Malicious domain points to group that also attacked Nikkei

Oct 13, 2014 09:48 GMT  ·  By

Malicious code has been infiltrated on four websites dedicated to promoting and defending democracy in Hong Kong.

Researchers at Washington-based Volexity, observed that the websites of the Alliance for True Democracy (ATD), the Democratic Party Hong Kong (DPHK), People Power, and the Professional Commons have been compromised and serve malicious code to their visitors.

Volexity is a security firm that specializes in services touching on incident response and suppression, and digital forensics.

JavaScript pulled from domain known for advanced persistent threat activity

The researchers say that, in the case of ATD and DPHK, a potentially malicious JavaScript code is called from “java-se.com,” a domain Volexity says that “is known bad and associated with APT activity.”

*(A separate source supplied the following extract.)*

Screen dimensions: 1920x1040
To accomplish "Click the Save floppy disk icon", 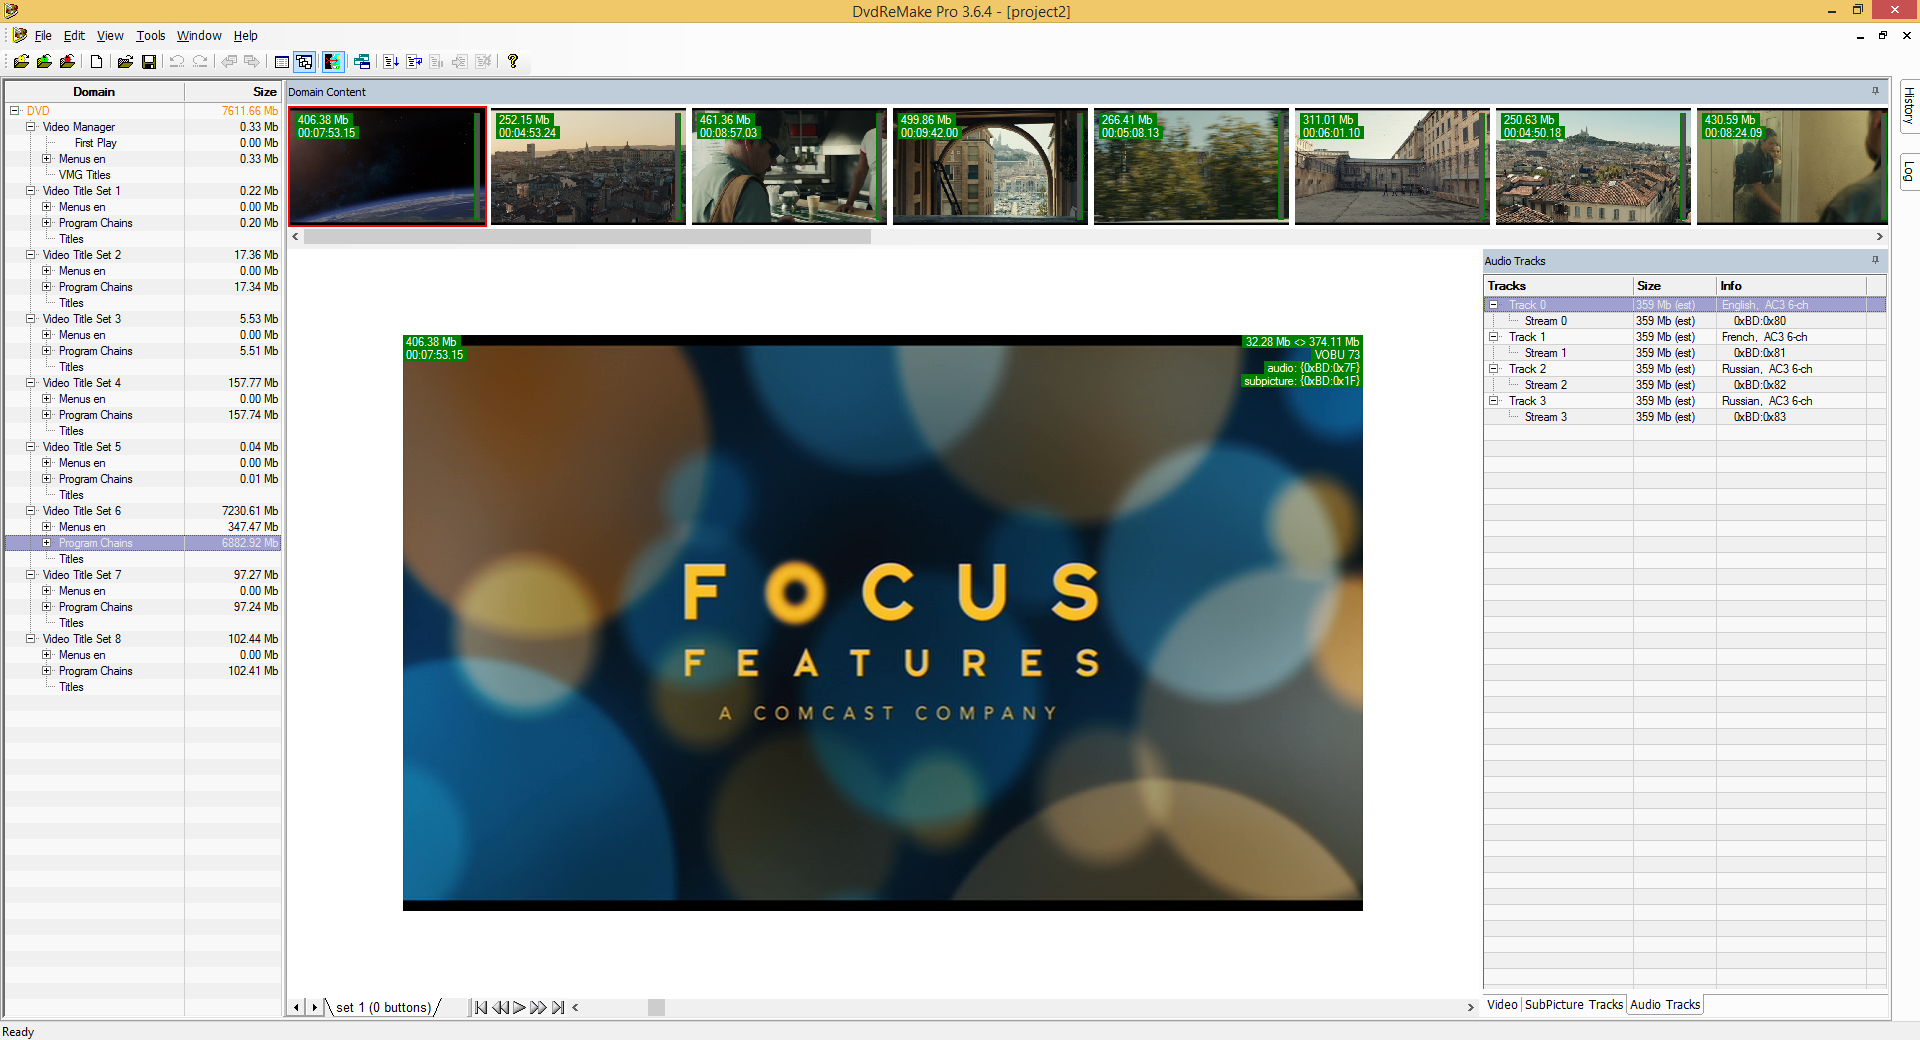I will 149,62.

At the time of their writing of the blog post on Thursday, the domain was hosted on a machine in Japan.

ATD also appears to have a backdoor webshell protected by a password. “This is a fairly popular webshell that Volexity has encountered on several occasions when dealing with website compromises,” Steven Adair of Volexity wrote.

The purpose of the webshell is to maintain access to the compromised systems after the malicious code is detected and eliminated.

Java-se.com became known after an APT attack targeting the high-profile Japanese website nikkei.com in early September; a subdomain was compromised and sported a modified JavaScript file that loaded content from the malicious domain.

Malicious iframe used on People Power organization in Hong Kong

The investigation of the researchers led them to the online spot of the political coalition People Power, known for its democratic stance.

After analyzing the website, Volexity discovered that it contained malicious iframes pointing to exploit pages. The bad links have been shortened through the Chinese URL shortening service 985.so.

The researchers found four links of this sort, three of them directing to exploits hosted on a single IP address.

“These pages load scripts that conduct profiling of the system for various software, plugins, and other related information, as well as load Java exploits designed to install malware on the target system. If successful, the exploits will install either a 32-bit or 64-bit version of the malware,” Adair says.

With the website of the Professional Commons, things are a bit blurry because it has been found to contain a suspicious iframe directing to a page on a hotel website in South Korea. However, the landing page does not exist and a redirect to the main page is executed.